Prove that, if T is an orthogonal transformation on R2 such that D(T) = -1, there exists an orthonormal basis for R2 such that the matrix of T
with respect to this basis is
(-1 0)
(0 1 ).

Answer 1

Thanks for your help in advance!!

Answer 2

Is D(T) the determinant?

Answer 3

Yessir

Answer 4

So far, all I have is since D(T) = -1 which does not equal 0, we have two linearly independent row vectors for T. (Dim T = 2.)

Answer 5

http://galletue.ing-mat.udec.cl/~camilo/material_udec/icm/Libros/Curtis,%20C.%20W.%20-%20Linear%20Algebra,%20An%20Introductory%20Approach.pdf

This is the online textbook, we're on page 270 and theorem 30.5 seems relevant.

Answer 6

@Traxter

Answer 7

What?

Answer 8

Would you have any idea on how to start this problem? Would we need to find the minimal polynomial?

Answer 9

if A =[ u v ] is a 2x2 orthogonal matrix then ||u|| =||v|| =1 and u.v = 0.

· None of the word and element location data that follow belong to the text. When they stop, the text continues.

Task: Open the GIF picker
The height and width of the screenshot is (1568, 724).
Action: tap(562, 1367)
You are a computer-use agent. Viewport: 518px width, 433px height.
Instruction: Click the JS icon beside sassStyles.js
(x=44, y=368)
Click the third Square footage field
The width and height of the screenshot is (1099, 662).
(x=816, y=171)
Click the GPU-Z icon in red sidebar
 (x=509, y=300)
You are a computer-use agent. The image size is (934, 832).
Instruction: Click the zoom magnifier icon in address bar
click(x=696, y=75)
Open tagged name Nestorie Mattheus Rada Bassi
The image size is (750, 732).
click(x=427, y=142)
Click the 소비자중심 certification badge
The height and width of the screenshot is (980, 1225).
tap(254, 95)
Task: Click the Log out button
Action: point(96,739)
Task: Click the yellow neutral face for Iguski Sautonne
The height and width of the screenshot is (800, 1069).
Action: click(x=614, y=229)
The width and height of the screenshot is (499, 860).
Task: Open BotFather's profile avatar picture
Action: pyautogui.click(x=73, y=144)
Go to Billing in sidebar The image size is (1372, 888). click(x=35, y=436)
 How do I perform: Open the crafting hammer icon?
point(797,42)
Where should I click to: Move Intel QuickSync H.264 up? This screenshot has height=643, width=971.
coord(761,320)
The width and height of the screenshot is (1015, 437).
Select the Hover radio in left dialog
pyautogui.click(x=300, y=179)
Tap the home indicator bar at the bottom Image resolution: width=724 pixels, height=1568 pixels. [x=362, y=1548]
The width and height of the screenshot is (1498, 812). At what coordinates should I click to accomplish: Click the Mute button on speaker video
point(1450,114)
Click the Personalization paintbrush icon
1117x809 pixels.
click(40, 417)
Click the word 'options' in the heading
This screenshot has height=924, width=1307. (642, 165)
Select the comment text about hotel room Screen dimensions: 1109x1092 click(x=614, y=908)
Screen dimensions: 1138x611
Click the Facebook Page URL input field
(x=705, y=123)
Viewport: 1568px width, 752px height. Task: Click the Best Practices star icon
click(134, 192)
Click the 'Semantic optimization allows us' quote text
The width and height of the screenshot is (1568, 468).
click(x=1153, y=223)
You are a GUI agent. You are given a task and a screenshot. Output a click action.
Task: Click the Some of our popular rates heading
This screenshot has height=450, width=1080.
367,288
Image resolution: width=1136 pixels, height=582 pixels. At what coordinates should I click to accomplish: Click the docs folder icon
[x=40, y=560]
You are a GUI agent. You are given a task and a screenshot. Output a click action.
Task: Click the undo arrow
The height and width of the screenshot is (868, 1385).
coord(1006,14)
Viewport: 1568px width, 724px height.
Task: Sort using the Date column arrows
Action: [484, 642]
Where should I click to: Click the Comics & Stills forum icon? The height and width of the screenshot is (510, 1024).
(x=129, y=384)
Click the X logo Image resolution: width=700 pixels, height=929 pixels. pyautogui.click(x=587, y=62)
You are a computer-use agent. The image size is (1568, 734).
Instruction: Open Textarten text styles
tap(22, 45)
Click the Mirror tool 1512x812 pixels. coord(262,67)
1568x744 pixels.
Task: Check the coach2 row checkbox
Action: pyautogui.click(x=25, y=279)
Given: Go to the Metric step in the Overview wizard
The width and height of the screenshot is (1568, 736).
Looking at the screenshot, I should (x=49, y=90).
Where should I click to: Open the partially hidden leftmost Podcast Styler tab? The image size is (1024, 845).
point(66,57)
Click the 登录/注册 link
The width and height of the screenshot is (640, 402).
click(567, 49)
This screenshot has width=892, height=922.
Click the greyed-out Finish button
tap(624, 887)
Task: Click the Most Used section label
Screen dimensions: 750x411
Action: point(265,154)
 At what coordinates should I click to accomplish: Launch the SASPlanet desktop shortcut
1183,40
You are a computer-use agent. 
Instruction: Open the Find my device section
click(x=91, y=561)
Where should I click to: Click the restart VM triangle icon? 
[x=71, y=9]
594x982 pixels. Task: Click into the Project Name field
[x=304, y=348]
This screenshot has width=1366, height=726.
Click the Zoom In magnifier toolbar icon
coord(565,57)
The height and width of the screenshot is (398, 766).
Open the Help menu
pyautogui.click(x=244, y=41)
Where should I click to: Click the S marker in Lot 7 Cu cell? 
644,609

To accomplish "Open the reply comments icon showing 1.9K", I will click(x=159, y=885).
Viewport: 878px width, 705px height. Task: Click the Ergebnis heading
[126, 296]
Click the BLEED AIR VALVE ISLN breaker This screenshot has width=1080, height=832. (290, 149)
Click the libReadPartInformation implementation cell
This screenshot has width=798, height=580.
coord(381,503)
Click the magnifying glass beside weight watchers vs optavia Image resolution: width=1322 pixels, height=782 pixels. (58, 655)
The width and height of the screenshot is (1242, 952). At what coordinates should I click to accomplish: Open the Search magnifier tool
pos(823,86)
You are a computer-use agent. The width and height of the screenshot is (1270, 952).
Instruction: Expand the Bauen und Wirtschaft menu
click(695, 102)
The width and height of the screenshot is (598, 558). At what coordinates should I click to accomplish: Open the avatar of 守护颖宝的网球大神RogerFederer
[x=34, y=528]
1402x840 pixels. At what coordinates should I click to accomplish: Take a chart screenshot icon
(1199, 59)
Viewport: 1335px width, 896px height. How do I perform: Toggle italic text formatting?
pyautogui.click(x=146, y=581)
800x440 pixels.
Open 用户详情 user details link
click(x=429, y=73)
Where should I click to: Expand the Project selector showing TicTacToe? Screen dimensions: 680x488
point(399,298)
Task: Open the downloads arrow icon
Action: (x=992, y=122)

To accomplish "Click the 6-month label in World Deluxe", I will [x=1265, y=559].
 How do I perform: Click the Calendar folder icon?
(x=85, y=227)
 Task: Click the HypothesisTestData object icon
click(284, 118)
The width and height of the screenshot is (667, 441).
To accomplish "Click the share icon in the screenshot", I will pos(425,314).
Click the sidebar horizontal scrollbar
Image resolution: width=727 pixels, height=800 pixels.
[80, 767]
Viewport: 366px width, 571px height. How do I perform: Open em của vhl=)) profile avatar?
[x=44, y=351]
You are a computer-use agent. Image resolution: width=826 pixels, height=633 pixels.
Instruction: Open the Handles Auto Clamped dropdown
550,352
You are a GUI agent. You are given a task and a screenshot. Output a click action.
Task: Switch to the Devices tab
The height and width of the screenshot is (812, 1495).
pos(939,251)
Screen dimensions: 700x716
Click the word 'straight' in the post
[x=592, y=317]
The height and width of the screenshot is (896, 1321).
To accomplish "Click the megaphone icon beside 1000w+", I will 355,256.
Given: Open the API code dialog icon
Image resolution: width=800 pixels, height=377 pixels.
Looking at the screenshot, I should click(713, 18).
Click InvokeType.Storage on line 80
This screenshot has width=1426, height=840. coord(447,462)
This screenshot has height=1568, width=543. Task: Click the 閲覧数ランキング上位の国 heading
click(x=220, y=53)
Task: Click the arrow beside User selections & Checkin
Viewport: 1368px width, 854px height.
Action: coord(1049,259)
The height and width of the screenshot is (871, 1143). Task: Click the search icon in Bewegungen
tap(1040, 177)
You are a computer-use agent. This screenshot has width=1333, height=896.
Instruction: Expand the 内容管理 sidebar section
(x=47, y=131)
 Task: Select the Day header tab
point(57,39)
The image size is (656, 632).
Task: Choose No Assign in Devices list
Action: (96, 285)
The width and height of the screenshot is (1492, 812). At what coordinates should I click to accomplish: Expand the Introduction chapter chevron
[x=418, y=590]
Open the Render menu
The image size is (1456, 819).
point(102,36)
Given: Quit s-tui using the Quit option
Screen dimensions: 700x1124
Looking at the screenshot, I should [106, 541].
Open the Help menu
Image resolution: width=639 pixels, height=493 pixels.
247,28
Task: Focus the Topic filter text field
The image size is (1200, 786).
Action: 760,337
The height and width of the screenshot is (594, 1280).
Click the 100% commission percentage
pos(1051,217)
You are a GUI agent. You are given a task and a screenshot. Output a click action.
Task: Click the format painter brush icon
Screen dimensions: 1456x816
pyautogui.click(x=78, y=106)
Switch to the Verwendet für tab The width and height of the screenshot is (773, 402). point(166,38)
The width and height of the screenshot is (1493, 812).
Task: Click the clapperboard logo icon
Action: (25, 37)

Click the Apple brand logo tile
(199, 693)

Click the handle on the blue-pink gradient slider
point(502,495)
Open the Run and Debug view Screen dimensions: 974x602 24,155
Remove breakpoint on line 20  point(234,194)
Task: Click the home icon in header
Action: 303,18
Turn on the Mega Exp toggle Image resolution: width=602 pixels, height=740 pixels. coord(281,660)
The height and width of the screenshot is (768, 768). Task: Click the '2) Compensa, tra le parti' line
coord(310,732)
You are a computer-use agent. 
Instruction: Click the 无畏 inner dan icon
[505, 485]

||u|| =1 implies u =[ cos(alpha), sin(alpha)]' for some alpha.

u.v =0 and ||v||=1 implies v = +- [-sin(alpha, cos(alpha)]´.

If v = [-sin(alpha), cos(alpha)]' then det(A) = 1, so this is not the case.

if v = [sin(alpha),-cos(alpha)]' then det(A) = -1 and therefore A = [ cos(alpha) sin(alpha); sin(alpha) -cos(alpha)] (matlab notation)

A is symmetric with eigenvalues lambda=-1,1 with corresponding eigenvectors p, q which are orthogonal and can be chosen to have length =1. The basis {p,q} is othonormal and the matrix that represents A with respect to this basis is [-1 0; 0 1].